→ Exercise directions
Copy the lines of the data below exactly, starting with the first line and continuing through the line that contains "at (1263, 9).".

→ Raw records
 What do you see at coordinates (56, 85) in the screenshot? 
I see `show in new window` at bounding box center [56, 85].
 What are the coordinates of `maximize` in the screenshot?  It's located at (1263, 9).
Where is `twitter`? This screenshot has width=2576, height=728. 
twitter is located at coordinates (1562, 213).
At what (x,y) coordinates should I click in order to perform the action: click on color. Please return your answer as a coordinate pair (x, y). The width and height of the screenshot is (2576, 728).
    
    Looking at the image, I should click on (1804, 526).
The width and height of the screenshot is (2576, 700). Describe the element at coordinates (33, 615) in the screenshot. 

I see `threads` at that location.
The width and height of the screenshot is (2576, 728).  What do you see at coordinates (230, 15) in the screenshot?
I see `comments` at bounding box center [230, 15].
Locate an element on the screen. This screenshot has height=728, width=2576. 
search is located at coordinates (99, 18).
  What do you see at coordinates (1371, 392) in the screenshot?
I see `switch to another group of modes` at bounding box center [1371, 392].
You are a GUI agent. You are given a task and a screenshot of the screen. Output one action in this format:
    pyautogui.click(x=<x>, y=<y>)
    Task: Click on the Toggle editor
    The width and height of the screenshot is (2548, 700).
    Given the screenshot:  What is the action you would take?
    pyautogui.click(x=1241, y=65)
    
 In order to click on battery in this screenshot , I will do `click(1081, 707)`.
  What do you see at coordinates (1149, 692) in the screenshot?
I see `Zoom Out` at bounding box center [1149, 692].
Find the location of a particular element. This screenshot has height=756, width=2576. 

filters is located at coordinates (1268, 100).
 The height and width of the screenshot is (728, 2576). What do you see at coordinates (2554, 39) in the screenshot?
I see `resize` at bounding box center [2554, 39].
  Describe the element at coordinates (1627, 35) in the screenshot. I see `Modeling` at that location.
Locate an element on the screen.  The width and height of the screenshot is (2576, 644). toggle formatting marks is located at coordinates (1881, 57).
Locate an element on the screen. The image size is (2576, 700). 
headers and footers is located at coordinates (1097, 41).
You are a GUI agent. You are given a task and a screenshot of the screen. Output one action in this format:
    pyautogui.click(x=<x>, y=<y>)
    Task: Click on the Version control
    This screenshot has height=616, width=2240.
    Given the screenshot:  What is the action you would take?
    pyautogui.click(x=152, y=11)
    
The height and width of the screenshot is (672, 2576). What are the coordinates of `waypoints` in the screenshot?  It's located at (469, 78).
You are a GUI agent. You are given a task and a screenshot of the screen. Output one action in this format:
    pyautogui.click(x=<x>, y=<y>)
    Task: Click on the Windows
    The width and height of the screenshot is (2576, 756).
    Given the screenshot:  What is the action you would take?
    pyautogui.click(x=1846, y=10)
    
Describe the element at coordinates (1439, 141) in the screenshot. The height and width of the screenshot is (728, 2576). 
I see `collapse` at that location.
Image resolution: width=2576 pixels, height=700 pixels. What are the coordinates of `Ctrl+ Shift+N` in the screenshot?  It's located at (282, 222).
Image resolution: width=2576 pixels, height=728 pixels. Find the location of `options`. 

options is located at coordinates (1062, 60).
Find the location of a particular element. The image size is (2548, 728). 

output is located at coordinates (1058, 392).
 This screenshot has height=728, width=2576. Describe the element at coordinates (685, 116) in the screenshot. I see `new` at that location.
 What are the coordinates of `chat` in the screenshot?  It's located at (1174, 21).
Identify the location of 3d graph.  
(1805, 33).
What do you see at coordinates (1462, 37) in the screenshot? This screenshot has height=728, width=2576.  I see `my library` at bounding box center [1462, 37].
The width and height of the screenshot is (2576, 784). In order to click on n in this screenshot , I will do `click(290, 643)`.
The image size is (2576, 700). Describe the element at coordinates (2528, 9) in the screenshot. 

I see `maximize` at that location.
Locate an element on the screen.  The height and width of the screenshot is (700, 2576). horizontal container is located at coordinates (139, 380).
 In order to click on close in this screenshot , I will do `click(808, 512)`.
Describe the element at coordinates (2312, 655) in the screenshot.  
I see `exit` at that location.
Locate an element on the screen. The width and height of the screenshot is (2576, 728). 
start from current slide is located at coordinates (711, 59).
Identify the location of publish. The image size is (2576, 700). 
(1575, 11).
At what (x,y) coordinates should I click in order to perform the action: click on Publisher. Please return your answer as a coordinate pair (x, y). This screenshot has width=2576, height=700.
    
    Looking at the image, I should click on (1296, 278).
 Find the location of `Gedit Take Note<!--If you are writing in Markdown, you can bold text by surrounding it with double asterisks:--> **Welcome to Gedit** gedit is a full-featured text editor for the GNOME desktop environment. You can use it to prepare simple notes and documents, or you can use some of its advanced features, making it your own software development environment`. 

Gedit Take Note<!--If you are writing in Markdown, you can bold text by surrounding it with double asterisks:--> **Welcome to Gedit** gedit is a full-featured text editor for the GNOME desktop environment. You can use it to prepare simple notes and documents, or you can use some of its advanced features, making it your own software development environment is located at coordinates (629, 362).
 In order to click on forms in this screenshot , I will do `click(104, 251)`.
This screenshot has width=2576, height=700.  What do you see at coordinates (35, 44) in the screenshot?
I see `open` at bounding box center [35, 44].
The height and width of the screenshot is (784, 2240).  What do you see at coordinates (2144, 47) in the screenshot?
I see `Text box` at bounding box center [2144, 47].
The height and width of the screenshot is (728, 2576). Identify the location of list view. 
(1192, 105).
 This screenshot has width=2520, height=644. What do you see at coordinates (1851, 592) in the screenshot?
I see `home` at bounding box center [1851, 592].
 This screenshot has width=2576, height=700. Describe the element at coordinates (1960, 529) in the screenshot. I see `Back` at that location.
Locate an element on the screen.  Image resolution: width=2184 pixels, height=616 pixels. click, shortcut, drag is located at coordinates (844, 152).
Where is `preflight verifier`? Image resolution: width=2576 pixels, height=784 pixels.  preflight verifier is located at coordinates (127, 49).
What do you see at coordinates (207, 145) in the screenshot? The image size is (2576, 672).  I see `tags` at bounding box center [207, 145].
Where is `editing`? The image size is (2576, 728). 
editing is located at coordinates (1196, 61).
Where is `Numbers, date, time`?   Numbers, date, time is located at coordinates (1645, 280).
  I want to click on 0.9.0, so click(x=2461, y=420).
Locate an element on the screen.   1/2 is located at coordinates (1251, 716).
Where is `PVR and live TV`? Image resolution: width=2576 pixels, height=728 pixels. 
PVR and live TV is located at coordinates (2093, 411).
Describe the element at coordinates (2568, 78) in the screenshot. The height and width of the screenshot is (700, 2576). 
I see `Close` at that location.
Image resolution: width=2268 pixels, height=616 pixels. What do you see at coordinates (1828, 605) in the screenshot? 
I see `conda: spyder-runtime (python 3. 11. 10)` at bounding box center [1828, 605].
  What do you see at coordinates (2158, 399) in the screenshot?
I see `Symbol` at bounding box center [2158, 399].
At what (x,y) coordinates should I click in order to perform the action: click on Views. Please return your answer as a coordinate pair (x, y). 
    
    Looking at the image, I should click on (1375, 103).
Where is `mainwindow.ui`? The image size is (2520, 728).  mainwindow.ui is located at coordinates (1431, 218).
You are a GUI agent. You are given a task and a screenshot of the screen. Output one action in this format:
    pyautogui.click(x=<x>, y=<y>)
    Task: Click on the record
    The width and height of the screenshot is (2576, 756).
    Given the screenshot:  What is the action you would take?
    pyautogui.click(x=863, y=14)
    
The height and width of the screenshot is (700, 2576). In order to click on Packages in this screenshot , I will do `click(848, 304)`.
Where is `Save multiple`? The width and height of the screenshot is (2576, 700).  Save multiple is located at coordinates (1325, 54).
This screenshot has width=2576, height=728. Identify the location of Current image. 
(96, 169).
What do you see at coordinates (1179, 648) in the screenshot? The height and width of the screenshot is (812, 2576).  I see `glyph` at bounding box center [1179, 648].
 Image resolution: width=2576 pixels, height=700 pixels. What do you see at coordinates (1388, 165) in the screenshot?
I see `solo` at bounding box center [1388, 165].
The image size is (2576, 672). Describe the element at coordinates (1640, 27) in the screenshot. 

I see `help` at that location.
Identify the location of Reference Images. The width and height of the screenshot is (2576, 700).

→ Correct answer
 What do you see at coordinates (56, 85) in the screenshot? 
I see `show in new window` at bounding box center [56, 85].
 What are the coordinates of `maximize` in the screenshot?  It's located at (1263, 9).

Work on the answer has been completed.